Plavix Ads Increase Medicaid Costs but not Usage

The price of the clot-buster Plavix jumped after TV advertisements, study says.

ByABC News
November 23, 2009, 6:35 PM

Nov. 24, 2009— -- Medicaid spending on the clot-busting drug Plavix soared after direct-to-consumer TV ads for the drug began airing -- though not because of any change in prescription trends, researchers said.

Plavix usage by Medicaid recipients stayed on the same upward track as before the ads started, but the drug's unit cost jumped 11.8 percent when national TV network advertising starting airing in late 2001, according to Michael Law of the University of British Columbia in Vancouver and colleagues.

The net effect was that Medicaid's per-enrollee expense curve for Plavix bent upward at that point, the researchers wrote in the Nov. 23 issue of Archives of Internal Medicine.

From 2002 through 2005, Medicaid spending for Plavix accelerated by $40.58 per 1,000 enrollees per quarter above what would have been expected from the prior trend, Law and colleagues found.

"If drug price increases after direct-to-consumer advertising initiation are common, there are important implications for payers and for policy makers in the U.S. and elsewhere," they wrote.

In an accompanying editorial, Dr.

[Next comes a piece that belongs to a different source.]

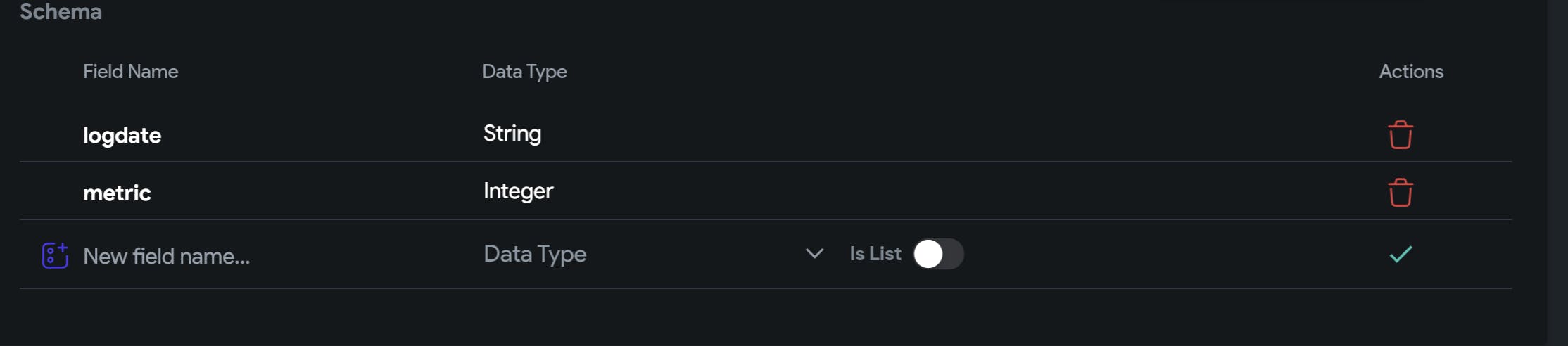1568x346 pixels.
Task: Click the white knob of Is List toggle
Action: 928,254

Steven Woloshin and Dr. Lisa Schwartz, both of the VA Medical Center in White River Junction, Vt., called the link between advertising and drug costs "plausible."

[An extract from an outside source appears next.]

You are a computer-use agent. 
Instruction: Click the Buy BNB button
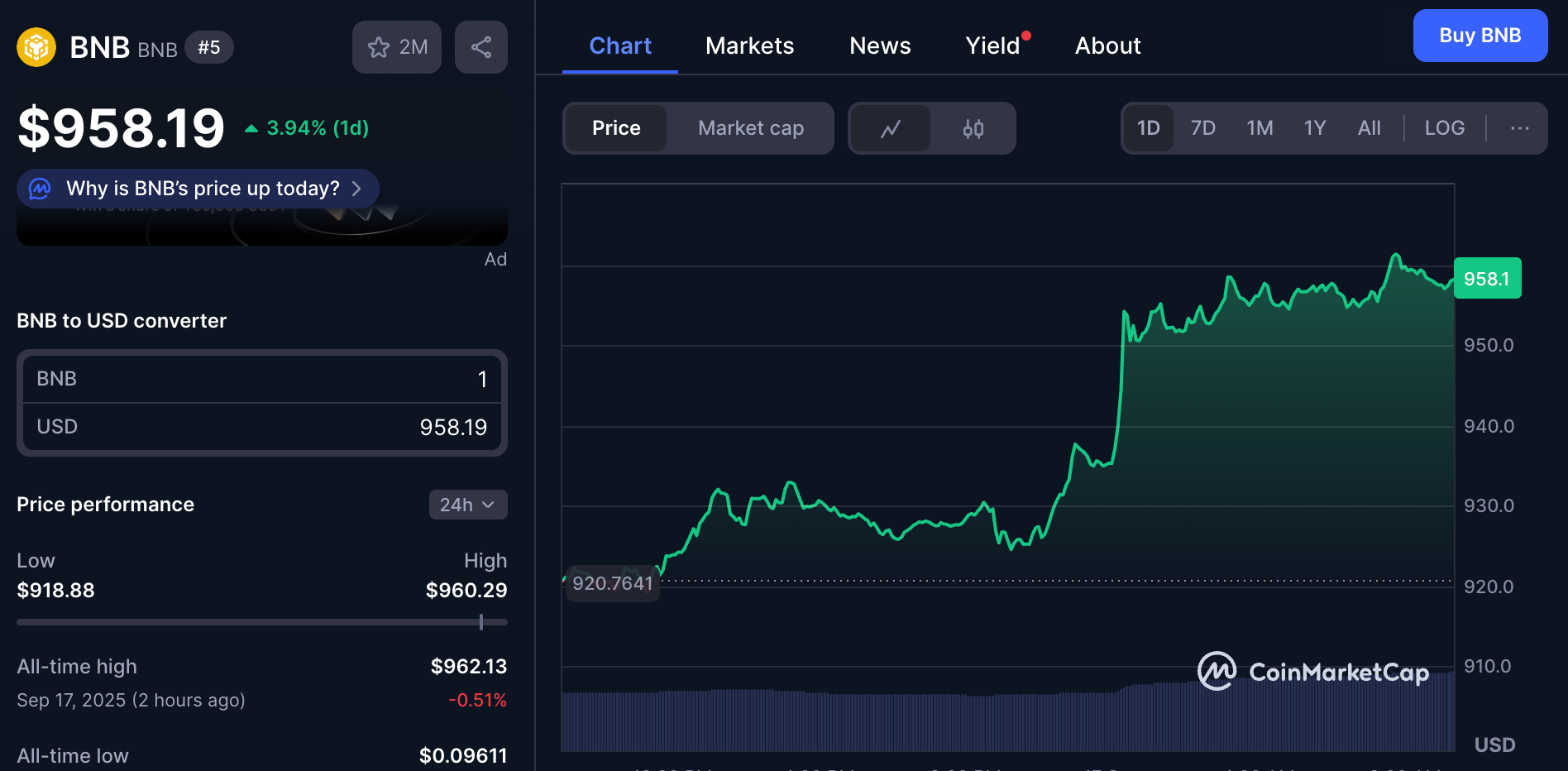point(1480,36)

The study examined Medicaid data on Plavix spending from 1999 to 2005, along with estimated expenditures on direct-to-consumer marketing for the drug developed by a private ad-industry consulting firm.

The researchers also obtained data collected by Vanderbilt University researchers on the number of TV ads for Plavix aired on network news programs.

Plavix was initially approved in 1997 for prevention of cardiovascular events and treatment of acute coronary syndromes. Direct-to-consumer advertising began in 2001 by its U.S. marketers, Bristol-Myers Squibb and sanofi-aventis.

The companies spent less than $10 million on consumer ads that year, but the figure quickly soared: nearly $60 million in 2002 and more than $100 million annually in 2004 and 2005, Law and colleagues reported, making clopidogrel one of the 10 most heavily advertised drugs.